You’re lame.
And if you go back and look at the order of questioning...never mind, you won’t cause you always assume you’re right which again - is lame.
In the 1930’s the NRA helped FDR with parts of the New Deal that would contain gun control regulations which resulted the 1934 National Firearms Act and the 1938 Gun Control Act - the first FEDERAL gun control laws.
This imposed taxes and regulations such as outlawing machine guns, sawed off shotguns, and things like silencers.
Gun owners were required to register with the federal government and outlawed felons from owning guns.
Not only was the legislation unanimously upheld by the Supreme Court in 1939, but Karl T. Frederick, the president of the NRA, testified before Congress stating, “I have never believed in the general practice of carrying weapons. I do not believe in the general promiscuous toting of guns. I think it should be sharply restricted and only under licenses.”
For the next 30 years, the NRA continued to support gun control. By the late 1960s a shift in the NRA platform was on the horizon.
On Nov. 22, 1963, President John F. Kennedy was assassinated by Lee Harvey Oswald. He shot the president with an Italian military surplus rifle purchased from a NRA mail-order advertisement. NRA Executive Vice-President Franklin Orth agreed at a congressional hearing that mail-order sales should be banned stating, “We do think that any sane American, who calls himself an American, can object to placing into this bill the instrument which killed the president of the United States.” The NRA also supported California’s Mulford Act of 1967, which had banned carrying loaded weapons in public in response to the Black Panther Party’s impromptu march on the State Capitol to protest gun control legislation on May 2, 1967.

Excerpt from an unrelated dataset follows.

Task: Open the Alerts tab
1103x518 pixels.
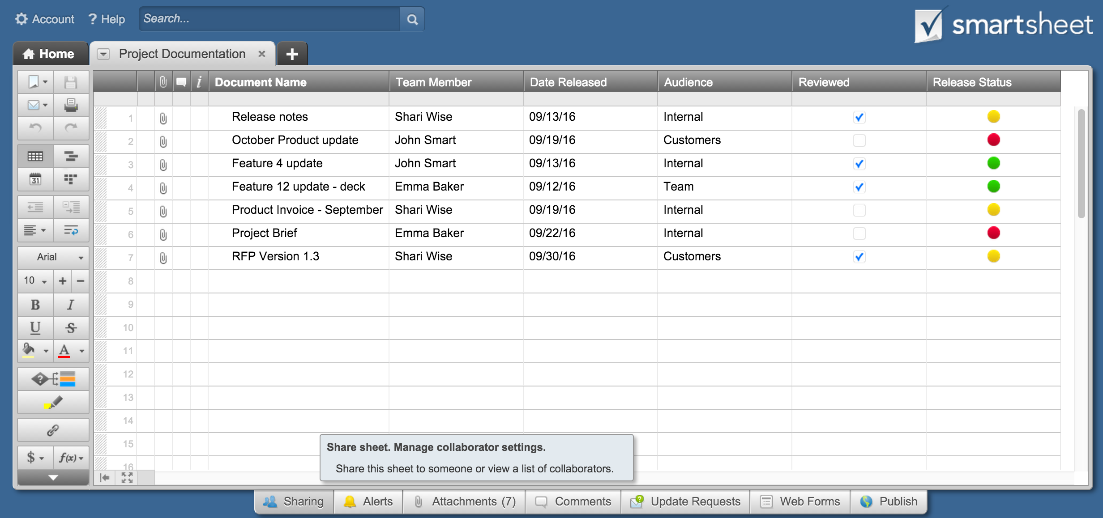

The summer riots of 1967 and assassinations of Martin Luther King Jr. and Robert F. Kennedy in 1968 prompted Congress to reenact a version of the FDR-era gun control laws as the Gun Control Act of 1968. The act updated the law to include minimum age and serial number requirements, and extended the gun ban to include the mentally ill and drug addicts. In addition, it restricted the shipping of guns across state lines to collectors and federally licensed dealers and certain types of bullets could only be purchased with a show of ID. The NRA, however, blocked the most stringent part of the legislation, which mandated a national registry of all guns and a license for all gun carriers. In an interview in
American Rifleman, Franklin Orth stated that despite portions of the law appearing “unduly restrictive, the measure as a whole appears to be one that the sportsmen of America can live with.”
Here is where things changed...
A shift in the NRA’s platform occurred when in 1971 the Bureau of Alcohol, Tobacco, Firearms and Explosives, during a house raid, shot and paralyzed longtime NRA member Kenyon Ballew suspected of stockpiling illegal weapons. The NRA swiftly condemned the federal government. As Winkler points out, following the incident NRA board member and editor of New Hampshire’s Manchester Union Leader William Loeb referred to the federal agents as “Treasury Gestapo”; the association soon appropriated the language of the Panthers insisting that the Second Amendment protected individual gun rights.
For much of the 20th century, the NRA had lobbied and co-authored legislation that was similar to the modern legislative measures the association now characterizes as unconstitutional. But by the 1970s the NRA came to view attempts to enact gun-control laws as threats to the Second Amendment, a viewpoint strongly articulated at last week’s Republican National Convention by current NRA leader Chris Cox. Today’s NRA could be summed up with words uttered by the Black Panther Party 40 years earlier: “the gun is the only thing that will free us—gain us our liberation.”